This book’s scope is so huge that it is difficult to be able to succinctly describe it. In 2022 Bob Stanley published “Let’s Do It” (number 2 in my current Books Of The Year list) and that book was in many ways a prequel to this written more or less a decade on. This earlier book focuses on pop music really from the introduction of the first UK charts in 1952 and has as its focus the vast seismic shift – The Beatles, whose presence seems almost there from that point on but actually do not dominate proceedings here as much as I had expected them to do.
Bob Stanley completed a gargantuan task in relating the developments and shifts in popular music up to his publication date- maintaining a good balance between the UK and US markets and touching upon almost every form of popular music which had a moment in the spotlight in the past 70+ years. He does it in a way that I’m equally fascinated with reading about the major and minor performers in genres I’m not even interested in (US Country, Metal, Britpop etc) as in those areas of music I feel I know well.

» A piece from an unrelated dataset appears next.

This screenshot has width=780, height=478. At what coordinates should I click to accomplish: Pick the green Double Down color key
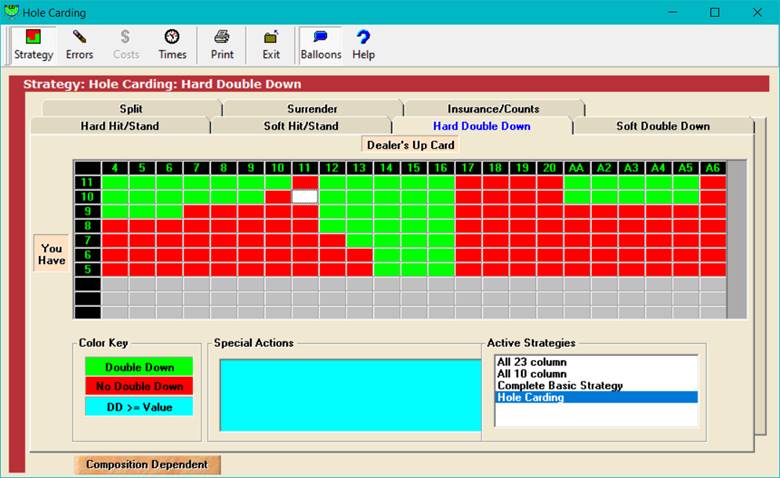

There is so much to be enjoyed in this book but I must admit that compared to “Let’s Do It” I sometimes felt a little fatigued by it all here with so much information in rapid succession. I felt we were given more space in the later book and that “Let’s Do It” actually had a greater freshness because I hadn’t lived through those years. I didn’t have the feelings about acts I’d built up watching “Top Of The Pops” and reading “Record Mirror”. I felt this affected how I responded to the author’s writing. One telling point of difference is that when I read “Let’s Do It” I went overboard on looking up more about artists and putting them into Spotify playlists. This time, hardly any, I didn’t have the same openness to what I thought I might like or not like because I had lived through much of the period examined and had my own ideas which proved harder for the author to shake.

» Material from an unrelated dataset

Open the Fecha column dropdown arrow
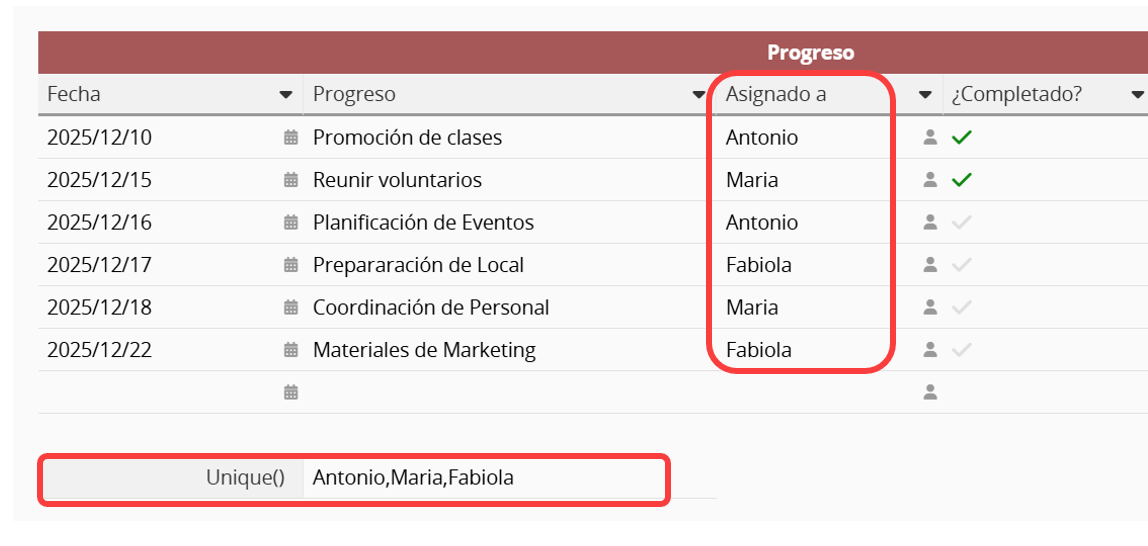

What I do love is Bob Stanley’s turn of phrase and his enthusiasm for what is joyful in music which is often laugh out loud funny, as it was in “Let’s Do It”. Once again, I love his apt descriptions. Here he is on 70’s glam-rock legends Slade;
“Dickensian singer Noddy Holder had a voice like John Lennon screaming down the chimney of the QE2; rosy-cheeked bassist Jim Lea looked as if he lived with his mum and bred racing pigeons; Dave Hill on guitar had the most rabbity face in the world; while drummer Don Powell chewed gum and stared into space- even after he’d been in a horrific car crash and lost most of his memory, he looked exactly the same.”
This book is nearly a decade old which makes The Epilogue where Bob Stanley does a bit of projection into the future fascinating. After decades of glory days there was a definite decline in the way pop music was perceived from probably the mid 90’s. The stalwart barometer of taste “Top Of The Pops” fizzled out, the UK music press lost major titles and the UK chart became about marketing, with tracks attaining their highest position in the first week of sale there wasn’t the excitement of watching singles climb their way to the top. He states he misses going to a record shop and that “Without the detail, pop music doesn’t have the desirability it once had; it’s not as wantable. Instant downloads require no effort and so demands less of an emotional connection -it’s less likely that you will devote time and effort to getting inside a new record, trying to understand it, if you haven’t made a physical journey to track it down in the first place.”
Ten years on and the unpredictability of pop means that this statement is both more so (with the predominance of streaming and the vast choice of instant access music) and less so (with the revitalisation of the vinyl market). That is one of the great things about pop music, you never really know what is going to be around the corner but something will be.
This is an essential book about pop history even if it did not fill me with quite the same love and awe as “Let’s Do It.” For anyone wanting an overview of popular cultural life in the last 50+ years this is a dream of a book.